Now, this is what we’re doing. We’re locked into a little ritual; at the end of the sermon, if we’re Baptist, we give an invitation. If we’re Methodist, we don’t. Everybody goes home. They shake the hands of the preacher when you go out, and that’s it. Go home, eat lunch. By the way, this does not include the New Testament way that you got to church. You had to fight with your kids trying to get their clothes on. They said they didn’t like those high-starch shirts, and your husband and you had a real stem-winder when you got in the car because you were running late, and your husband blamed it on you, and you blamed it on your husband. And you got to church about as unreligious as two humans who could step out of an automobile, but you did go into a New Testament church, for the Bible is the center of the word of God. It’s the word of God, and we’ve got to be New Testament and get back to a New Testament church. You got the picture? Okay.

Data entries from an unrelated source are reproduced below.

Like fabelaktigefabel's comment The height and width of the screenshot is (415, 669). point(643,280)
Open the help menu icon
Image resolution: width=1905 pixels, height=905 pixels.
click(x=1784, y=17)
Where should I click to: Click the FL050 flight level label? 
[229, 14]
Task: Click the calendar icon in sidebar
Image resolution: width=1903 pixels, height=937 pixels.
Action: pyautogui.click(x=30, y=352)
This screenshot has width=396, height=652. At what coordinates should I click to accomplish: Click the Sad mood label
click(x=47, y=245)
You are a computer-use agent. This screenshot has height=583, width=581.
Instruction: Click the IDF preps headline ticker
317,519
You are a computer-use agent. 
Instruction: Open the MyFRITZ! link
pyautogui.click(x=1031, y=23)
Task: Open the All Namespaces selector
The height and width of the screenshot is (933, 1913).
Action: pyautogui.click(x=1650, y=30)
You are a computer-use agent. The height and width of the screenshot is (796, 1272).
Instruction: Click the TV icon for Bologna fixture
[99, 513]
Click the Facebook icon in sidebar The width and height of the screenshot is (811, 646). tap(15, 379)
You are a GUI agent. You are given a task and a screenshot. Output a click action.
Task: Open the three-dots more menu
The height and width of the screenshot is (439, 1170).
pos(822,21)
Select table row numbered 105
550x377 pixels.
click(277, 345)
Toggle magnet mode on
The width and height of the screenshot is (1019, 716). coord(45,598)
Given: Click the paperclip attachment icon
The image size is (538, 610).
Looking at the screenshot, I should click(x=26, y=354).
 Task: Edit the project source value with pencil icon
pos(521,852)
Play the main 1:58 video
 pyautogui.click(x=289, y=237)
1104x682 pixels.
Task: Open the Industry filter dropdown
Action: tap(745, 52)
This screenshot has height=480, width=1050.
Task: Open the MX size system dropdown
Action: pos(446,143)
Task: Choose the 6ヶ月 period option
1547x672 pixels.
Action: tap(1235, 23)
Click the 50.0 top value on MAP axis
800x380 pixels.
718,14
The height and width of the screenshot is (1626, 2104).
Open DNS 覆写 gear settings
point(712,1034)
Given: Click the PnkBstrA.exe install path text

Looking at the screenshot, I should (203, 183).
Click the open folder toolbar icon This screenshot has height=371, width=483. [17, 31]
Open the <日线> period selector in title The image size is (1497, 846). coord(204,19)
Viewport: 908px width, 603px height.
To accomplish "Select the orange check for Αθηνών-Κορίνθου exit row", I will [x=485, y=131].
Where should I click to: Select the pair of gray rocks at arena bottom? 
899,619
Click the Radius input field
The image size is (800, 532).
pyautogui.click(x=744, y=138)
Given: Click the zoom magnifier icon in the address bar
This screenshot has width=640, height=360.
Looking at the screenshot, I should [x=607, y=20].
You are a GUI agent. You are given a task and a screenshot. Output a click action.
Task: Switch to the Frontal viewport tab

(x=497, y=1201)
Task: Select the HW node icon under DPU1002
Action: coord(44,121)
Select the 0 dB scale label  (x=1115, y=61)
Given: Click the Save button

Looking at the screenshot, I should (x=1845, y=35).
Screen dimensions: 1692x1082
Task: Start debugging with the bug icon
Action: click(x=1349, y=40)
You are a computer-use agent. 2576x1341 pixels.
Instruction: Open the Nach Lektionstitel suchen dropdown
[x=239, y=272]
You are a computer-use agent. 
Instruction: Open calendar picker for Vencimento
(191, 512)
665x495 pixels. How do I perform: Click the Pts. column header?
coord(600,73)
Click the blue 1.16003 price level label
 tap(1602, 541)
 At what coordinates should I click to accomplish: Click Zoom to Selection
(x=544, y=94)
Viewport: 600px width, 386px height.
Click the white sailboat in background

The building, please, I know my facts. The concept of church building did not exist on this planet until the year 324 AD, when Constantine commissioned approximately 15 buildings to be built. He was a new Christian; he happened to be the emperor of an empire. And they were not called churches then. They were called St. John’s of the Lateran, the Bethlehem grotto, and the place of the holy Sepulcher, and came to be called church. The first person ever to call a building the church, as far as literature, that I can find, was John Chrisomotum in about 370 AD. That is easily 300 years after the first century church. All the shovels being turned over by archaeologists said, “We met in homes.” Previous to that, we met in homes. We met in homes. We met in cemeteries. And we met in rented halls.